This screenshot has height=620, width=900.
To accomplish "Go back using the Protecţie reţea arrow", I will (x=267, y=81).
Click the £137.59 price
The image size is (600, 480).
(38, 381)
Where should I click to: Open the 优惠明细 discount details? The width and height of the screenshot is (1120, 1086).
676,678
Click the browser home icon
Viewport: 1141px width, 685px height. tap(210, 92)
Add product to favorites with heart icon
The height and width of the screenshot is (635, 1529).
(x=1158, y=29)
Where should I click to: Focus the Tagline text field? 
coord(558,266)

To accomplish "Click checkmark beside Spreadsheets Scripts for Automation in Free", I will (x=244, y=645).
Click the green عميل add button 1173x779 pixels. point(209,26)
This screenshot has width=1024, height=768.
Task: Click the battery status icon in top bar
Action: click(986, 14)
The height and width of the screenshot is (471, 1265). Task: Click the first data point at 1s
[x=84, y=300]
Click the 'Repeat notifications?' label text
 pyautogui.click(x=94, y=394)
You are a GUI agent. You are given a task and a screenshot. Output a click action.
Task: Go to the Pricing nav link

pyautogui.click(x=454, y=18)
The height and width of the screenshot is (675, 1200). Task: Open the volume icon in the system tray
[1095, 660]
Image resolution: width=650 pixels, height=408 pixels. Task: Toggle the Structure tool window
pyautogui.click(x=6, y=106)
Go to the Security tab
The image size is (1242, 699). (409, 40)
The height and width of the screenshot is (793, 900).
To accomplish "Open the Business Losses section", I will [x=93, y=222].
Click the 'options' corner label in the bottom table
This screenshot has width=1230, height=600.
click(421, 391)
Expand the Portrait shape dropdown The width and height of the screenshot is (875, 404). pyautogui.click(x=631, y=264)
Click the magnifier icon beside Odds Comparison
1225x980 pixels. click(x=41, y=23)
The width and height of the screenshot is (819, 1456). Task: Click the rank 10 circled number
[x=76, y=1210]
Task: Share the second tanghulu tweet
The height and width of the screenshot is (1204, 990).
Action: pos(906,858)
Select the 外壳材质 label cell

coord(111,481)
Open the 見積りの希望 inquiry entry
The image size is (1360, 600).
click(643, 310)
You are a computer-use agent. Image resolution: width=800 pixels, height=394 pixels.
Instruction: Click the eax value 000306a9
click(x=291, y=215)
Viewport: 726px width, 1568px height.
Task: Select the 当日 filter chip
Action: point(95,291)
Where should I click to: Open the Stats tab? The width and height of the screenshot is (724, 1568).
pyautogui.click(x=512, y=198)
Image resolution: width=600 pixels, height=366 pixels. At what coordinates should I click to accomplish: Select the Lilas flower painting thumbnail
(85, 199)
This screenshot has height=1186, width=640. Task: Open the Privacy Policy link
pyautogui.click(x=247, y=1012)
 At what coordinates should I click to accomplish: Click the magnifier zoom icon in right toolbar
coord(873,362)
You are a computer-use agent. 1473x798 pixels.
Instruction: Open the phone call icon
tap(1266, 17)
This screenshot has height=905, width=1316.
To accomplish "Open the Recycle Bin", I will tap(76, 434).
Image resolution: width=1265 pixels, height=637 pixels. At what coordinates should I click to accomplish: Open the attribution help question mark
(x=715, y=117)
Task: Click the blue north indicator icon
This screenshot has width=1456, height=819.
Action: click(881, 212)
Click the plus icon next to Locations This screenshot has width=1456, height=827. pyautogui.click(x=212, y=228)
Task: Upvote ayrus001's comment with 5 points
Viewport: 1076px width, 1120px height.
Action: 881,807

- - - - - - -

## Task prompt
Beginning with the line holding "The height and width of the screenshot is (675, 1200)." and ending with the line holding "Open the 見積りの希望 inquiry entry", write out the stretch of material above exactly; add no further lines.

## Exercise response
The height and width of the screenshot is (675, 1200). Task: Open the volume icon in the system tray
[1095, 660]
Image resolution: width=650 pixels, height=408 pixels. Task: Toggle the Structure tool window
pyautogui.click(x=6, y=106)
Go to the Security tab
The image size is (1242, 699). (409, 40)
The height and width of the screenshot is (793, 900).
To accomplish "Open the Business Losses section", I will [x=93, y=222].
Click the 'options' corner label in the bottom table
This screenshot has width=1230, height=600.
click(421, 391)
Expand the Portrait shape dropdown The width and height of the screenshot is (875, 404). pyautogui.click(x=631, y=264)
Click the magnifier icon beside Odds Comparison
1225x980 pixels. click(x=41, y=23)
The width and height of the screenshot is (819, 1456). Task: Click the rank 10 circled number
[x=76, y=1210]
Task: Share the second tanghulu tweet
The height and width of the screenshot is (1204, 990).
Action: pos(906,858)
Select the 外壳材质 label cell

coord(111,481)
Open the 見積りの希望 inquiry entry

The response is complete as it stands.